┌─ INFORMATION SUPPLIED

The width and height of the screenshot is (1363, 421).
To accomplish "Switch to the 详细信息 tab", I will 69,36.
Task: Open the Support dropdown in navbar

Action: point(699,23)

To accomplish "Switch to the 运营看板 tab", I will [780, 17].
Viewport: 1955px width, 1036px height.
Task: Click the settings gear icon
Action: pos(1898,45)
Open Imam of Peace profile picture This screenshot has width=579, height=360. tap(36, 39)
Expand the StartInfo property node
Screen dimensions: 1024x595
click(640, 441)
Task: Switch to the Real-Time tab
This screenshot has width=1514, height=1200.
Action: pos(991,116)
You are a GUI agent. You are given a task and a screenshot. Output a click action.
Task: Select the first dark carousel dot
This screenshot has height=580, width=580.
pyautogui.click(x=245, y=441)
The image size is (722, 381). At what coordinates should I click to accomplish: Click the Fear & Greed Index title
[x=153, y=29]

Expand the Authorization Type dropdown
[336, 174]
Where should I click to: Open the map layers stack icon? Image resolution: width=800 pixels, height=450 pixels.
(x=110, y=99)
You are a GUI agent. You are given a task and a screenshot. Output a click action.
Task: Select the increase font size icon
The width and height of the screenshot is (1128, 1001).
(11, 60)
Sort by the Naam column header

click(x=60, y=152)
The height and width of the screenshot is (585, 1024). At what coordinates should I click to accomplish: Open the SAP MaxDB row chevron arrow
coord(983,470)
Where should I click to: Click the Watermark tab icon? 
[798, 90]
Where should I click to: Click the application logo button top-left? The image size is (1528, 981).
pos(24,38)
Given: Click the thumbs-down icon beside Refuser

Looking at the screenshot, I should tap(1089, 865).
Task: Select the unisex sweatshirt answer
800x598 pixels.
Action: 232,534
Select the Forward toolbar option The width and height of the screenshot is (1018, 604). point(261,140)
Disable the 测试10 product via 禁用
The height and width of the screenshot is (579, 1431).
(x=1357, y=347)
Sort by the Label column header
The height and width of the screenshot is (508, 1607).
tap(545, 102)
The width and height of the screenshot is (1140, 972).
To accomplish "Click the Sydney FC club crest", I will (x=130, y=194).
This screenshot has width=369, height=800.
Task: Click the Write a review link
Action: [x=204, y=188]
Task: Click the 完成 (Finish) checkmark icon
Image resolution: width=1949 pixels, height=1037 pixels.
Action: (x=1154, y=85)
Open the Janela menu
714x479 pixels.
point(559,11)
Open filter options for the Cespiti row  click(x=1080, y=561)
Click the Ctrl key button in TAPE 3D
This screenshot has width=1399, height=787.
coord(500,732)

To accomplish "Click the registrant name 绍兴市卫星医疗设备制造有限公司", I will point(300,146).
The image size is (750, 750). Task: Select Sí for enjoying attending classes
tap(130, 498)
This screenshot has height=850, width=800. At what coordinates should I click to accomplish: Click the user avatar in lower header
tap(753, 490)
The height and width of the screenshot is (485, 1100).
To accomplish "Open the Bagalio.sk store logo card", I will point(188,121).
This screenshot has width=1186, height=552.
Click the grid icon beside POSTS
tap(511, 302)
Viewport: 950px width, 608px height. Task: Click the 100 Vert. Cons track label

└─

▶ [PROBLEM TO SOLVE]:
With no additions or omissions, transcribe every record.

▶ [WRITTEN REPLY]:
The width and height of the screenshot is (1363, 421).
To accomplish "Switch to the 详细信息 tab", I will 69,36.
Task: Open the Support dropdown in navbar

Action: point(699,23)

To accomplish "Switch to the 运营看板 tab", I will [780, 17].
Viewport: 1955px width, 1036px height.
Task: Click the settings gear icon
Action: pos(1898,45)
Open Imam of Peace profile picture This screenshot has width=579, height=360. tap(36, 39)
Expand the StartInfo property node
Screen dimensions: 1024x595
click(640, 441)
Task: Switch to the Real-Time tab
This screenshot has width=1514, height=1200.
Action: pos(991,116)
You are a GUI agent. You are given a task and a screenshot. Output a click action.
Task: Select the first dark carousel dot
This screenshot has height=580, width=580.
pyautogui.click(x=245, y=441)
The image size is (722, 381). At what coordinates should I click to accomplish: Click the Fear & Greed Index title
[x=153, y=29]

Expand the Authorization Type dropdown
[336, 174]
Where should I click to: Open the map layers stack icon? Image resolution: width=800 pixels, height=450 pixels.
(x=110, y=99)
You are a GUI agent. You are given a task and a screenshot. Output a click action.
Task: Select the increase font size icon
The width and height of the screenshot is (1128, 1001).
(11, 60)
Sort by the Naam column header

click(x=60, y=152)
The height and width of the screenshot is (585, 1024). At what coordinates should I click to accomplish: Open the SAP MaxDB row chevron arrow
coord(983,470)
Where should I click to: Click the Watermark tab icon? 
[798, 90]
Where should I click to: Click the application logo button top-left? The image size is (1528, 981).
pos(24,38)
Given: Click the thumbs-down icon beside Refuser

Looking at the screenshot, I should tap(1089, 865).
Task: Select the unisex sweatshirt answer
800x598 pixels.
Action: 232,534
Select the Forward toolbar option The width and height of the screenshot is (1018, 604). point(261,140)
Disable the 测试10 product via 禁用
The height and width of the screenshot is (579, 1431).
(x=1357, y=347)
Sort by the Label column header
The height and width of the screenshot is (508, 1607).
tap(545, 102)
The width and height of the screenshot is (1140, 972).
To accomplish "Click the Sydney FC club crest", I will (x=130, y=194).
This screenshot has width=369, height=800.
Task: Click the Write a review link
Action: [x=204, y=188]
Task: Click the 完成 (Finish) checkmark icon
Image resolution: width=1949 pixels, height=1037 pixels.
Action: (x=1154, y=85)
Open the Janela menu
714x479 pixels.
point(559,11)
Open filter options for the Cespiti row  click(x=1080, y=561)
Click the Ctrl key button in TAPE 3D
This screenshot has width=1399, height=787.
coord(500,732)

To accomplish "Click the registrant name 绍兴市卫星医疗设备制造有限公司", I will point(300,146).
The image size is (750, 750). Task: Select Sí for enjoying attending classes
tap(130, 498)
This screenshot has height=850, width=800. At what coordinates should I click to accomplish: Click the user avatar in lower header
tap(753, 490)
The height and width of the screenshot is (485, 1100).
To accomplish "Open the Bagalio.sk store logo card", I will point(188,121).
This screenshot has width=1186, height=552.
Click the grid icon beside POSTS
tap(511, 302)
Viewport: 950px width, 608px height. Task: Click the 100 Vert. Cons track label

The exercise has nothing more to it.